(Items listed in a dataset)
-- Opening Marker --

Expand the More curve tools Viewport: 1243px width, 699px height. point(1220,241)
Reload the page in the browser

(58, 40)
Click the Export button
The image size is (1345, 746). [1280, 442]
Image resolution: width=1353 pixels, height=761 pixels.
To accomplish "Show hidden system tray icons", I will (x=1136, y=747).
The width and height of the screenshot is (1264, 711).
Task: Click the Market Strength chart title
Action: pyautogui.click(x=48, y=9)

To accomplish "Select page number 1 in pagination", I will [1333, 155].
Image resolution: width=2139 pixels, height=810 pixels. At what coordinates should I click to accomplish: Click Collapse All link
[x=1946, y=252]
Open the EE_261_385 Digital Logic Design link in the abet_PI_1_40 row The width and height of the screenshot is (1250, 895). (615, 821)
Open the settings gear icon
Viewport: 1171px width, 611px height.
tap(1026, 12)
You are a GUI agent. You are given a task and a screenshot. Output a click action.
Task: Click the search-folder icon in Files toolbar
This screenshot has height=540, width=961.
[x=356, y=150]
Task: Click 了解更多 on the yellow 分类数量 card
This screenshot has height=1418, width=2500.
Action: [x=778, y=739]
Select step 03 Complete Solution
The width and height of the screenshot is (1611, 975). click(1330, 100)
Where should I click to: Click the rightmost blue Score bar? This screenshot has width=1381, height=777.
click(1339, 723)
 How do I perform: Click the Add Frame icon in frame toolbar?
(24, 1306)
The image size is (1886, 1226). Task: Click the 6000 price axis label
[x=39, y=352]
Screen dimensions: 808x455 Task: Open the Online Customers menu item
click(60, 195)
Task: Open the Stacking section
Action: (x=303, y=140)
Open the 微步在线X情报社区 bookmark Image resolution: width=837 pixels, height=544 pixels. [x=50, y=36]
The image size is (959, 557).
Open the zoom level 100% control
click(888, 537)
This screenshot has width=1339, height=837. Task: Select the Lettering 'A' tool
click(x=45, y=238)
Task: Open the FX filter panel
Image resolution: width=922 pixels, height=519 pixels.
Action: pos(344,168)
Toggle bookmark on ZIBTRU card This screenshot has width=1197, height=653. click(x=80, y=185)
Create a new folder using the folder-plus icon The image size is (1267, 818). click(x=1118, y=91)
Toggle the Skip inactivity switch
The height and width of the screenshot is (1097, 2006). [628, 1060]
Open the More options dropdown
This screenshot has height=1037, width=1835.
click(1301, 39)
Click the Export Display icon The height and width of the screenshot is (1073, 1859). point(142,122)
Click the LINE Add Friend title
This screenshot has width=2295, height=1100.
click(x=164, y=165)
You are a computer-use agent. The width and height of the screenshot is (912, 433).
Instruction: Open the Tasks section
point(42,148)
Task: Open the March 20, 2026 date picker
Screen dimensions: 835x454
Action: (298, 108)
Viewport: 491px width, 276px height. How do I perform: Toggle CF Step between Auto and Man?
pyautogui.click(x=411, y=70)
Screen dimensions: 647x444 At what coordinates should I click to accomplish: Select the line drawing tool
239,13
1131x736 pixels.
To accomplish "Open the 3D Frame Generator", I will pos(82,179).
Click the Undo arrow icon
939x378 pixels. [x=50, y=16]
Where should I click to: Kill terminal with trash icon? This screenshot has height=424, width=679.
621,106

-- Closing Marker --

• _WHAT IS REQUIRED_:
Your answer must be the lines from the one containing "1131x736 pixels." to the last line of the entries, repeated exactly and with nothing else.

• _SOLUTION_:
1131x736 pixels.
To accomplish "Open the 3D Frame Generator", I will pos(82,179).
Click the Undo arrow icon
939x378 pixels. [x=50, y=16]
Where should I click to: Kill terminal with trash icon? This screenshot has height=424, width=679.
621,106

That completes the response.